Amazon Web Services (AWS) has announced the immediate availability of several new OpenAI models on its cloud platform, including a new generative AI agent service. The announcement came just one day after Microsoft agreed to end its exclusive rights agreement with OpenAI, opening the door for broader distribution of the technology.
The move marks a significant shift in the AI cloud market. For years, Microsoft held exclusive rights to host OpenAI’s frontier models on its Azure cloud infrastructure. That exclusivity ended following a reported agreement between Microsoft and OpenAI on April 3, 2025, which allowed OpenAI to offer its models on competing cloud providers.
What AWS Is Offering
On April 4, AWS revealed a slate of new OpenAI products now available on its platform. The offerings include access to OpenAI’s latest large language models, such as GPT-4o and GPT-4o mini, through the Amazon Bedrock managed service. AWS also introduced a new “AI agent” service that allows developers to build and deploy autonomous AI assistants using OpenAI’s technology.
The AI agent service is designed to perform multi-step tasks, such as managing business processes or interacting with external APIs, without requiring manual intervention at each step. AWS stated that the service will support both OpenAI’s models and other foundation models available on the platform.
Implications for the Cloud Market
The end of Microsoft’s exclusivity is widely seen as a victory for enterprise customers who sought multi-cloud flexibility. Businesses that wanted to use OpenAI’s models but were locked into AWS or Google Cloud previously faced significant integration hurdles. With OpenAI models now available across multiple clouds, customers can choose their preferred infrastructure provider.
“The exclusivity was a major pain point for many organizations,” said one industry analyst contacted by Delimiter. “Now enterprises can adopt OpenAI models without having to re-architect their existing cloud environments around Azure.”
AWS’s move is the first major distribution deal after the exclusivity ended, though Google Cloud is also expected to announce similar offerings in the coming weeks. Neither Microsoft nor OpenAI have commented publicly on how the revenue share will be structured under the new arrangement.
Technical Details and Pricing
AWS confirmed that the new OpenAI models are available immediately in the US East (Northern Virginia) and US West (Oregon) regions, with a global rollout planned for later this quarter. Pricing follows Amazon Bedrock’s standard pay-as-you-go model, with costs based on input and output tokens. Customers can also provision dedicated throughput for consistent performance.

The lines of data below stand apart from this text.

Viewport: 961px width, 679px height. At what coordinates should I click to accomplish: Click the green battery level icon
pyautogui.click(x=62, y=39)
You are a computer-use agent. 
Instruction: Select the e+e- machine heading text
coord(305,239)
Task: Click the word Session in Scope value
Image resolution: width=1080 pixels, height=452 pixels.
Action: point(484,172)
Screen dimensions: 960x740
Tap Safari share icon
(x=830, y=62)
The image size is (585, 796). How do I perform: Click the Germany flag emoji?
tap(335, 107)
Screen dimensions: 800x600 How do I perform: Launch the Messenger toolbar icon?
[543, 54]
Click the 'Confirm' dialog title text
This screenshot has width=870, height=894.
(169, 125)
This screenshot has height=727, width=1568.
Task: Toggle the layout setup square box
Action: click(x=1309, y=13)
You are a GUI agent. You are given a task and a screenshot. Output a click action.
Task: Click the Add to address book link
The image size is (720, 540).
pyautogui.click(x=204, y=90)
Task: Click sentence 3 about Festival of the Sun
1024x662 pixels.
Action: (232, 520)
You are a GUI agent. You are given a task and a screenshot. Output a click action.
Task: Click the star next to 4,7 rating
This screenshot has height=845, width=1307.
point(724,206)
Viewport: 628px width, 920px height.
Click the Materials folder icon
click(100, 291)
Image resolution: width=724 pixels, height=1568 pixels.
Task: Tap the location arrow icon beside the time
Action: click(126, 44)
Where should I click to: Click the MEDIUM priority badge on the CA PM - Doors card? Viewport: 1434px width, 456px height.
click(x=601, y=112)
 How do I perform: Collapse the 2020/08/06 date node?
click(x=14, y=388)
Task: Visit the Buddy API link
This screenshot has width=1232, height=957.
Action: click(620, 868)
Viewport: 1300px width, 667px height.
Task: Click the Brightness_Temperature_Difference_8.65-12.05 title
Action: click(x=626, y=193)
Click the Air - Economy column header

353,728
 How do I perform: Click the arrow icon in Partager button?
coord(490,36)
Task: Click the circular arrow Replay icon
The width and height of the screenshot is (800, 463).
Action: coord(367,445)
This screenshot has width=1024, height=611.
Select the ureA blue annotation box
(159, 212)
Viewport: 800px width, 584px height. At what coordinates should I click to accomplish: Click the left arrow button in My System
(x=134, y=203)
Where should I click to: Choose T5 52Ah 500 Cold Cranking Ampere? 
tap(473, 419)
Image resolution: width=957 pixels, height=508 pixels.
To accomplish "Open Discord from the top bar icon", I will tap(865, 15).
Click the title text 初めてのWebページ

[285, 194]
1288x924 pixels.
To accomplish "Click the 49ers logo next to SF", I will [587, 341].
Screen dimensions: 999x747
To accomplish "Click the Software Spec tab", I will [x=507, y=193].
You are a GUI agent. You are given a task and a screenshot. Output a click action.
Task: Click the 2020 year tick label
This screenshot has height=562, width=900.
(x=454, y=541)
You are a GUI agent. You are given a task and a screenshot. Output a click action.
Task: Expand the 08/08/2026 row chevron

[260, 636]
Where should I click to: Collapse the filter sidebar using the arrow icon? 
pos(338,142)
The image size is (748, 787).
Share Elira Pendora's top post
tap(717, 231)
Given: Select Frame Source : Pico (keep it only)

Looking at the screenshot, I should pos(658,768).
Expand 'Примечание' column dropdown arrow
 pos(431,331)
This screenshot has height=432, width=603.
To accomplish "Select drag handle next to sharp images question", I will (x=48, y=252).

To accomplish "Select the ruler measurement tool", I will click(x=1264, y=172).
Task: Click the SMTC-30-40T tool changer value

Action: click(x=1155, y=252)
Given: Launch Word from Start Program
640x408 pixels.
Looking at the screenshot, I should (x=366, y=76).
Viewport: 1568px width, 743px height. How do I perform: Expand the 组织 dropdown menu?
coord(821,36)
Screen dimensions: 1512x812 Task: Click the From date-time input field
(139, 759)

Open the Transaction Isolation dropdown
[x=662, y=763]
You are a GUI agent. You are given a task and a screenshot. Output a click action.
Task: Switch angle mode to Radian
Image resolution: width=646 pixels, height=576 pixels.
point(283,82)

The AI agent service is currently in preview. AWS has not announced a general availability date or final pricing for the agent offering. Developers can test the service through a free tier that includes 10,000 agent invocations per month.
Security and Compliance
Both OpenAI models and the agent service are integrated with AWS’s existing security and compliance tools. Data processed through the models stays within the customer’s AWS environment and is not used to train OpenAI’s base models. This addresses common enterprise concerns about data leakage when using third-party AI services.
Amazon Bedrock also supports guardrails and content filtering, allowing administrators to restrict the types of outputs the AI can generate. These controls are available for both the OpenAI models and other hosted models on the platform.
Reactions and Next Steps
Industry observers note that the AWS announcement could accelerate the commoditization of AI model access, driving down costs for enterprise customers. However, questions remain about how OpenAI will balance its relationship with Microsoft, which remains a major investor, against its new multi-cloud strategy.
OpenAI is expected to announce additional cloud partnerships later this year. Meanwhile, enterprise customers are evaluating whether the new AWS offerings meet their latency, compliance, and performance requirements. The AI agent service in particular is seen as a competitive response to similar offerings from Google Cloud and Microsoft Azure.
Analysts predict that the next major development will come from Google Cloud, which is rumored to be finalizing its own OpenAI distribution deal. If confirmed, this would make OpenAI models available on all three major cloud platforms for the first time, fundamentally reshaping the enterprise AI landscape.